Godox has finally launched a MacOS firmware updater for a limited number of their products. It is under the new G3 menu on their site. 

Details can be found here: GODOX & FLASHPOINT Firmware Updater For MAC – Now Available | FLASH HAVOC


----------



## Braineack (Jun 11, 2019)

i should look into the updates.  i found all sorts of weird issues with the flashpoint stuff.

for example, the r2 pro mark ii, cant fire my xplor600 on channels D and E, but it works on A, B, and C.
the r2 pro mark ii also doesn't fire in HSS correctly.  If I shoot over 1/250 the flash output gets incredibly dim and i have to crank up to 1:1.  Put the Mark 1 back on and i can shoot at 1/8000sec all day long at very low power levels.


----------



## JBPhotog (Jun 11, 2019)

That is odd. After reading your post I just checked my FP R2 Mark II and it fires on all groups, A thru E with both my AD600Pro and AD200. However, I can't seem to get TTL mode on group D or E on the R2 Mk II, just Manual or Off. I am not sure if this developed after the firmware update but I have notified Adorama tech.

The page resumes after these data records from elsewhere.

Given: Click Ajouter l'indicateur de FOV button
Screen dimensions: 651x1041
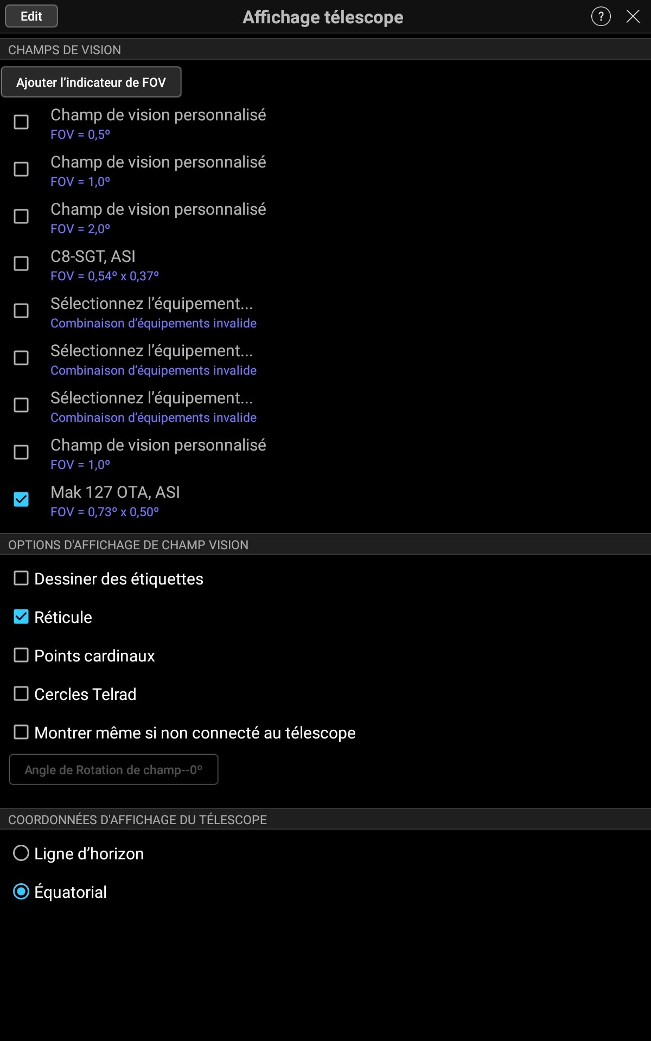Looking at the screenshot, I should coord(91,82).
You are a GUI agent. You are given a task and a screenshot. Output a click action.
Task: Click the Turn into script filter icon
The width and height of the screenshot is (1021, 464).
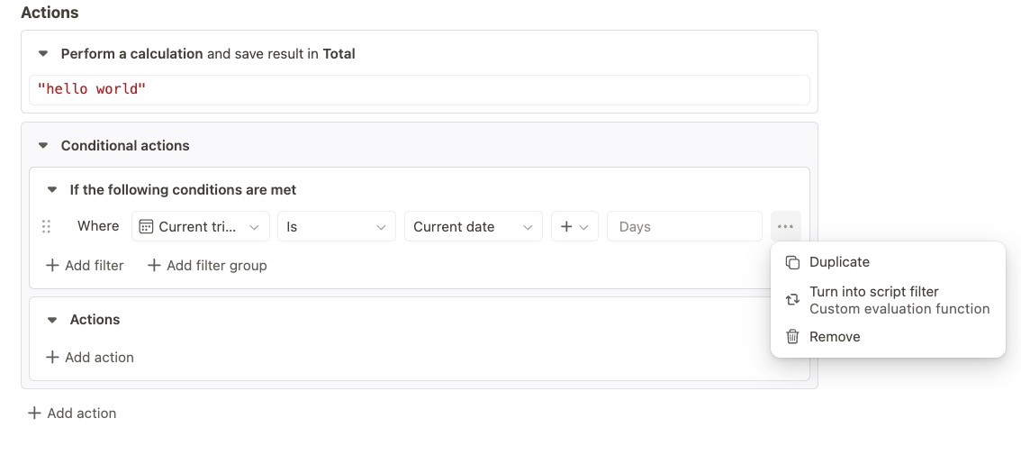click(792, 300)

Have you tried to cycle through the groups on your AD600? The communication between the transmitter and strobe sometimes needs to be cycled through the groups on the strobe and then the R2 MkII in order to sync up with the settings.


----------



## JBPhotog (Jun 11, 2019)

Update: Nikon CLS only supports TTL on groups A,B and C, that’s why D and E only show Manual or Off.

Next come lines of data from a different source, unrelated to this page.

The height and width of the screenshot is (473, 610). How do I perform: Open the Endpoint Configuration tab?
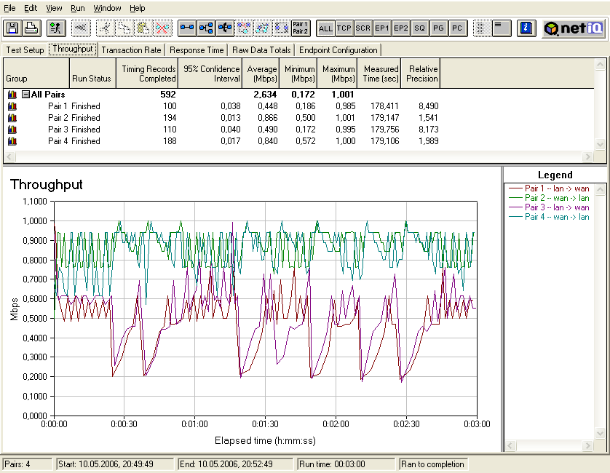point(338,50)
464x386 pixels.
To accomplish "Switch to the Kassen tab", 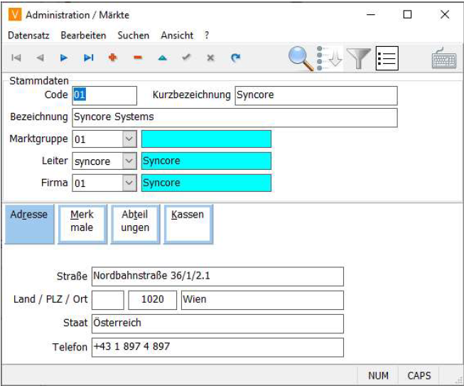I will click(188, 223).
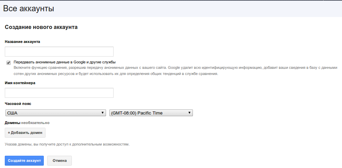
Task: Click the blue 'Создайте аккаунт' button
Action: point(24,161)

I wonder Braineack if you were trying to use TTL on D or E? You should be able to select Manual mode and have your strobe fire at that setting.


----------



## Braineack (Jun 12, 2019)

No, manual power.  My other strobes/flashes work on those channels, just not the Xplor600 -- It's not the TTL unit.


----------



## JBPhotog (Jun 12, 2019)

Braineack said:


> No, manual power.  My other strobes/flashes work on those channels, just not the Xplor600 -- It's not the TTL unit.



Have you checked your firmware version? 
For the AD600M/AD600BM it is V1.9 updated on 2018/08/31. Notes suggest, Compatible with Godox wirelss Canon\Nikon\Sony\FUJIFILM\Olympus\Panasonic\PENTAX X system.


----------